As I alluded in the previous post I made attempts to block boostrap time series outside of the packages, meboot, tseries & boot. In this post I will share the results of the effort.

First, like the last post we need data, we need to arrive at this point in the previous posts script:

annotate("text", label = "sma 117 to 161", x = 135, y = .65, color = "red")
line 294, from there you may follow along with this post.

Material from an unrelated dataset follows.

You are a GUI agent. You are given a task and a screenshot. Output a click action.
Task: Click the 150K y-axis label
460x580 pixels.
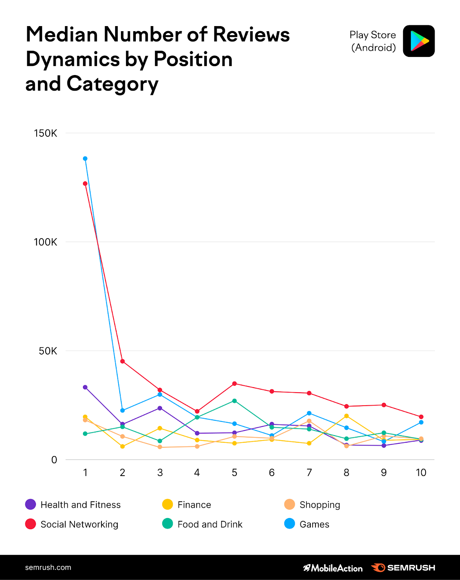point(46,133)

The reason for block boot strapping time series is to maintain the correlation structure of the series. First in order to do this we will difference the time series data with the following code to create stationary series:

# First order differencing
# Removes auto correlation so each data point is not dependant on the other
# XIV diff
df$xiv.close.diff <- c(rep(NA, 1), diff(df$xiv_close, lag = 1, differences = 1, arithmetic = TRUE, na.pad = TRUE))
plot(df$Date,df$xiv.close.diff, type="l",main="XIV Close Differencing")
mean(df$xiv.close.diff, na.rm = TRUE)
var(df$xiv.close.diff, na.rm = TRUE)
# VXX diff
df$vxx.close.diff <- c(rep(NA, 1), diff(df$vxx_close, lag = 1, differences = 1, arithmetic = TRUE, na.pad = TRUE))
df$vxx.close.diff <- c(rep(NA, 1), diff(df$vxx_close, lag = 1, differences = 1, arithmetic = TRUE, na.pad = TRUE))
plot(df$Date,df$vxx.close.diff, type="l")
mean(df$vxx.close.diff, na.rm = TRUE)
var(df$vxx.close.diff, na.rm = TRUE)
# VXV Diff
df$vxv.close.diff <- c(rep(NA, 1), diff(df$vxv_cboe_close, lag = 1, differences = 1, arithmetic = TRUE, na.pad = TRUE))
plot(df$Date,df$vxv.close.diff, type="l")
mean(df$vxv.close.diff, na.rm = TRUE)
var(df$vxv.close.diff, na.rm = TRUE)
#VXMT Diff
df$vxmt.close.diff <- c(rep(NA, 1), diff(df$vxmt_cboe_close, lag = 1, differences = 1, arithmetic = TRUE, na.pad = TRUE))
plot(df$Date,df$vxmt.close.diff, type="l")
mean(df$vxmt.close.diff, na.rm = TRUE)
var(df$vxmt.close.diff, na.rm = TRUE)

Output:
xiv close diff

Next, we set a block size dervived from the b.star command from R package np. This calculates the block size for stationary and circular bootstrap per the paper Patton, Politis and White (2009).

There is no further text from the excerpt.